Regular Expression Support
Document version: 5.6 Date: September 1, 2009
Overview
The OVAL Language supports a common subset of the regular expression character classes, operations, expressions and other lexical tokens defined within Perl 5's regular expression specification. This common subset was identified through a survey of several regular expression libraries in an effort to ensure that the regular expression elements supported by OVAL will be compatible with a wide variety of regular expression libraries. A listing of the surveyed regular expression libraries is provided later in this document.
Supported Regular Expression Syntax
Perl regular expression modifiers (m, i, s, x) are not supported. These modifiers should be considered to always be 'OFF' unless specifically permitted by documentation on an OVAL Language construct.
Character matching assumes a Unicode character set. Note that no syntax is supplied for specifying code points in hex; actual Unicode characters must be used instead.
The following regular expression elements are specifically identified as supported in the OVAL Language. For more detailed definitions of the regular expression elements listed below, refer to their descriptions in the Perl 5.004 Regular Expression documentation. A copy of the this documentation has been preserved here for reference purposes.

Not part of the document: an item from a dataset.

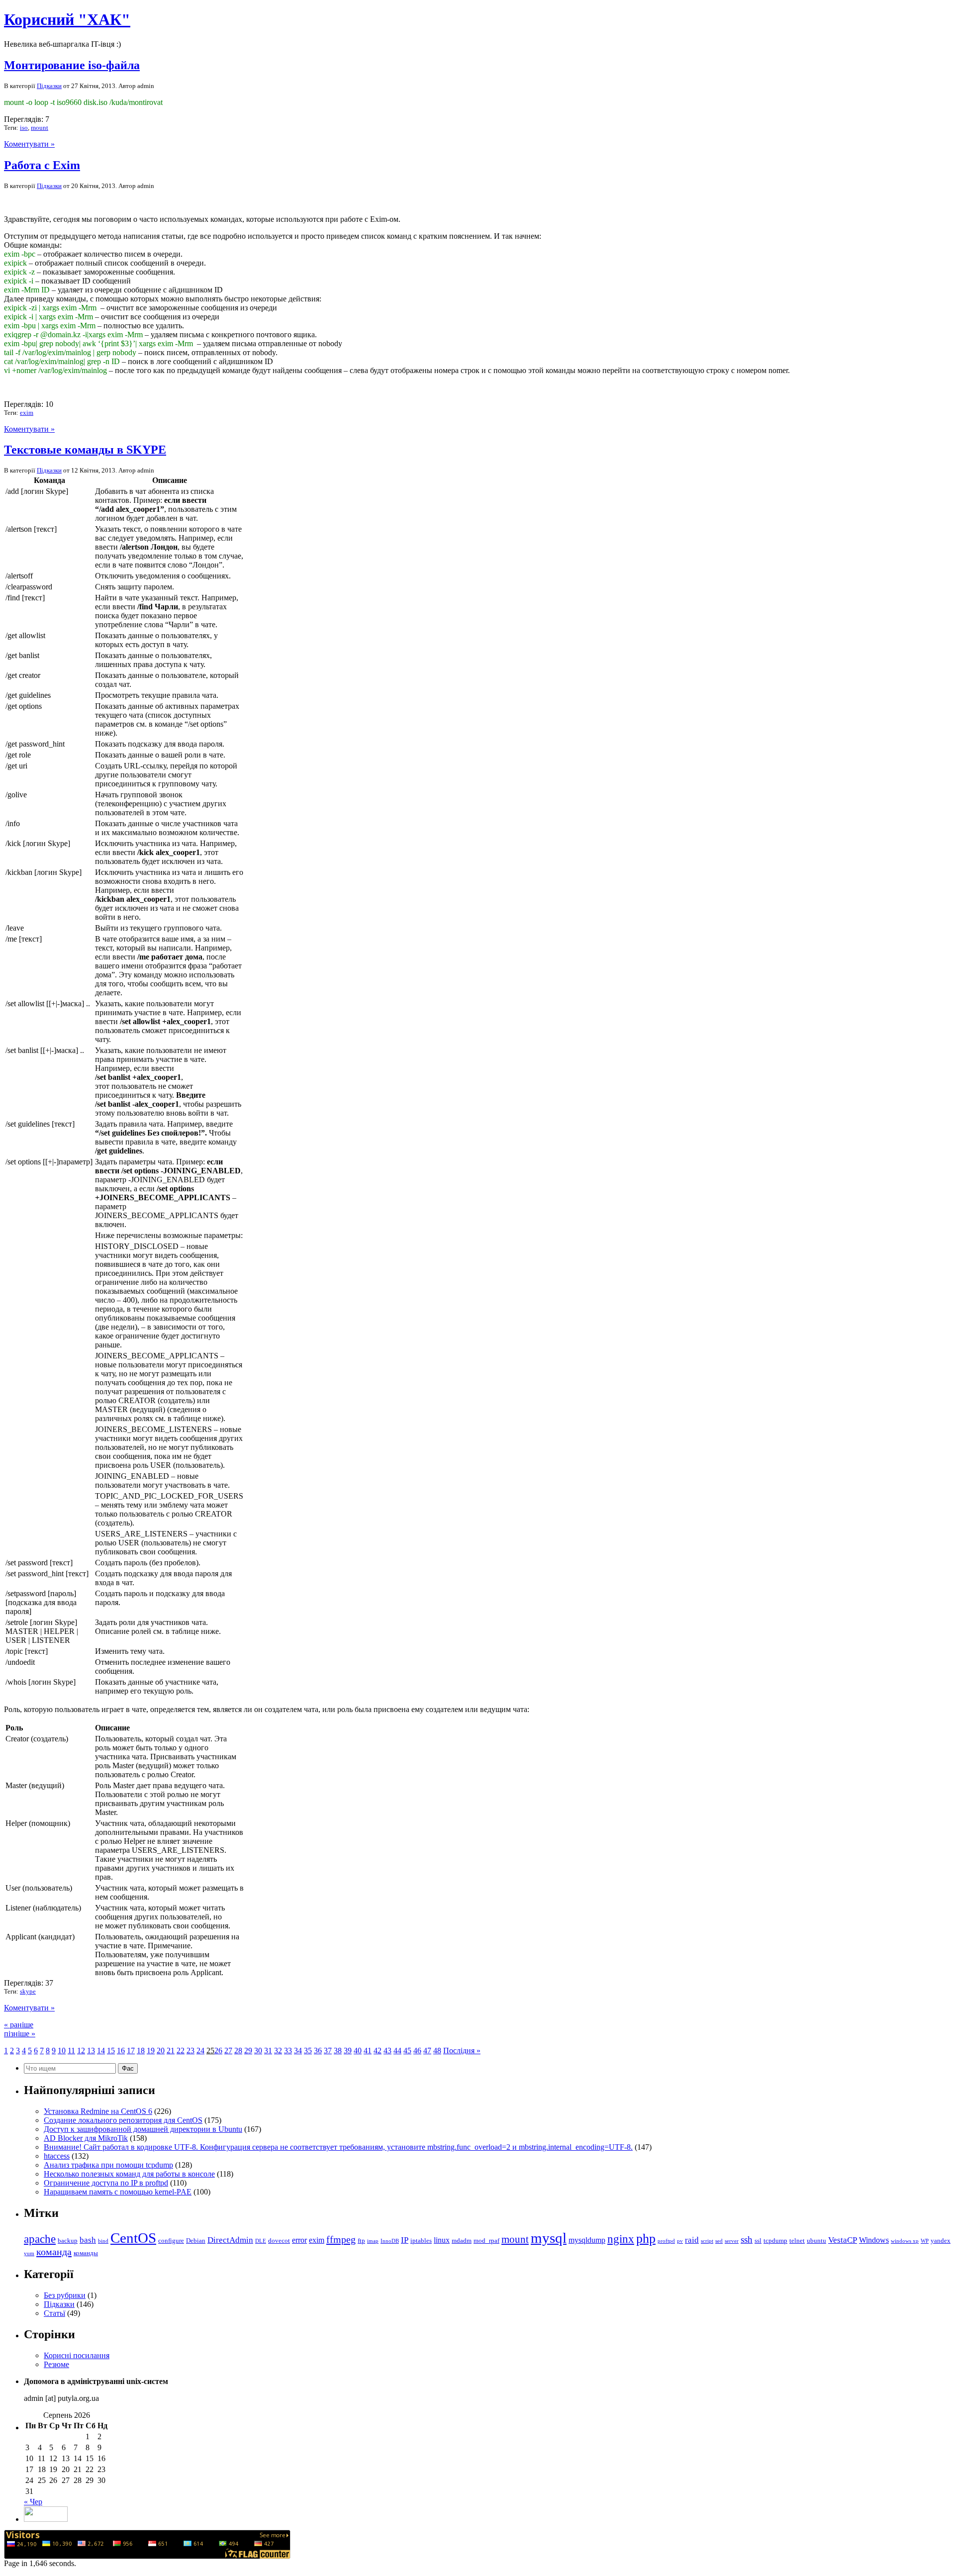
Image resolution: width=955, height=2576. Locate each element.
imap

Regular expression elements that are not listed below should be avoided as they are likely to be incompatible or have different meanings with commonly used regular expression libraries.
Metacharacters
\ Quote the next metacharacter ^ Match the beginning of the line . Match any character (except newline) $ Match the end of the line (or before newline at the end) | Alternation () Grouping [] Character class
Greedy Quantifiers
* Match 0 or more times + Match 1 or more times ? Match 1 or 0 times {n} Match exactly n times {n,} Match at least n times {n,m} Match at least n but not more than m times
Reluctant Quantifiers
*? Match 0 or more times +? Match 1 or more times ?? Match 0 or 1 time {n}? Match exactly n times {n,}? Match at least n times {n,m}? Match at least n but not more than m times
Escape Sequences
\t tab (HT, TAB) \n newline (LF, NL) \r return (CR) \f form feed (FF) \033 octal char (think of a PDP-11) \x1B hex char \c[ control char
Character Classes
\w Match a "word" character (alphanumeric plus "_") \W Match a non-word character \s Match a whitespace character \S Match a non-whitespace character \d Match a digit character \D Match a non-digit character
Zero Width Assertions
\b Match a word boundary \B Match a non-(word boundary)
Extensions
(?:regexp) - Group without capture (?=regexp) - Zero-width positive lookahead assertion (?!regexp) - Zero-width negative lookahead assertion
Version 8 Regular Expressions
[chars] - Match any of the specified characters [^chars] - Match anything that is not one of the specified characters [a-b] - Match any character in the range between "a" and "b", inclusive a|b - Alternation; match either the left side of the "|" or the right side \n - When 'n' is a single digit: the nth capturing group matched.
Surveyed Regular Expression Libraries
The following regular expression libraries were surveyed to identify a common subset of the Perl 5 regular expression specification that is widely supported:
- .NET
- BOOST
- Java
- JavaScript
- PCRE
- Perl 5.004 (as a baseline and reference for the detailed definitions of regular exrpression elements.)
- Python